Best Practices
Monaco Editor
The Monaco editor must be bundled with the app, never loaded from the jsDelivr CDN that @monaco-editor/react falls back to by default. CDN loading breaks offline / air-gapped deployments and strict Content Security Policy (CSP) setups.
Using Monaco in a Feature
Import the editor directly from @monaco-editor/react (and any editor types from monaco-editor):
import Editor, {type OnMount} from '@monaco-editor/react';
Do not import it through an app-local wrapper module. Importing the package directly keeps the feature free of host-app internals, so it can be extracted into a standalone @thunderid/configure-* package later. When a feature is published as a package, declare @monaco-editor/react and monaco-editor under peerDependencies (see @thunderid/configure-translations).
The Host App Owns Monaco Setup
@monaco-editor/react loads Monaco from the CDN until loader.config({monaco}) is called.

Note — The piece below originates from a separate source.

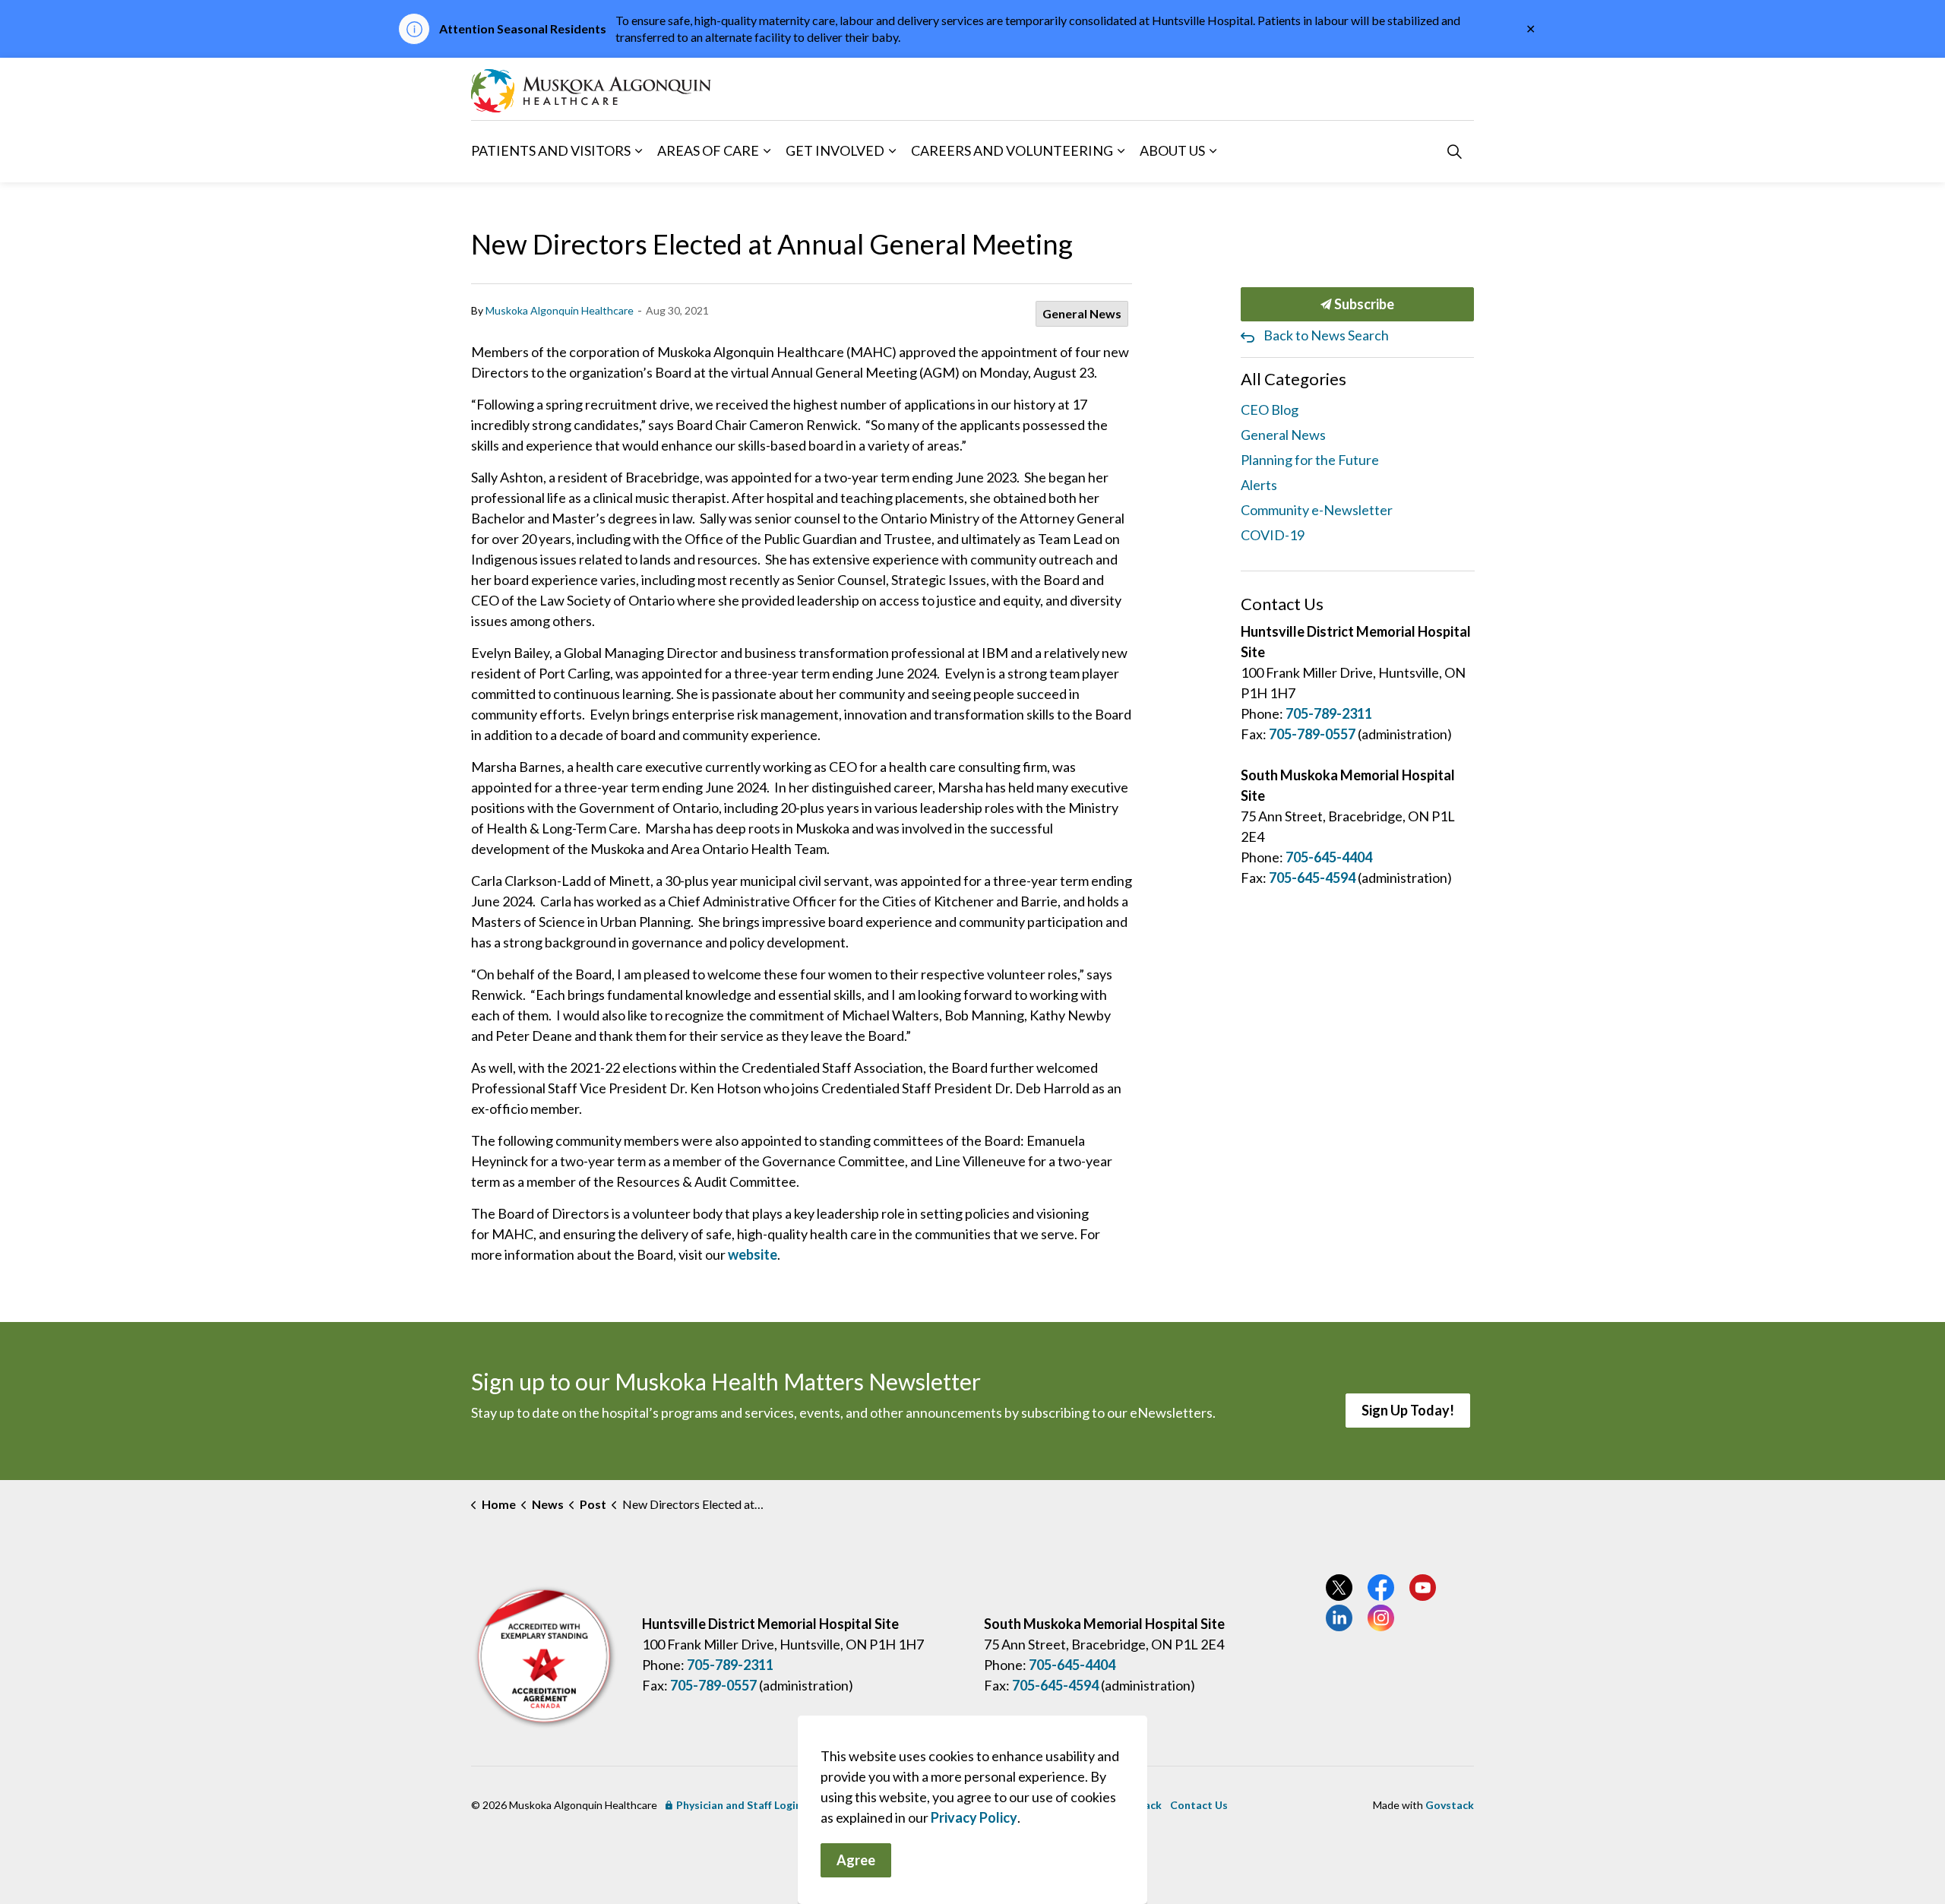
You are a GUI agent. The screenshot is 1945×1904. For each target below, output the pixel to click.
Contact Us (1199, 1804)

The host app configures this once in src/lib/monaco-setup.ts: it points self.MonacoEnvironment at locally bundled Vite ?worker workers and calls loader.config({monaco}) so the loader uses the bundled monaco-editor.
monaco-setup must run before the first editor mounts. Run it by chaining it into the lazy import of every page that renders a Monaco editor — in the app router (App.tsx):
const ApplicationEditPage = lazy(() =>
import('./lib/monaco-setup').then(() => import('./features/applications/pages/ApplicationEditPage')),
);
Do not simplify these into a plain lazy(() => import('...Page')) — that skips setup and silently falls back to the CDN. Gate per page (rather than importing monaco-setup eagerly at app start) so monaco-editor stays out of the initial bundle.
Setting Up Monaco in a New App
Copy src/lib/monaco-setup.ts, add monaco-editor to dependencies (not devDependencies) alongside @monaco-editor/react, and gate each Monaco-rendering page behind monaco-setup as shown above. Only json and css/scss/less get dedicated workers; everything else (yaml, shell, …) uses the generic editor.worker.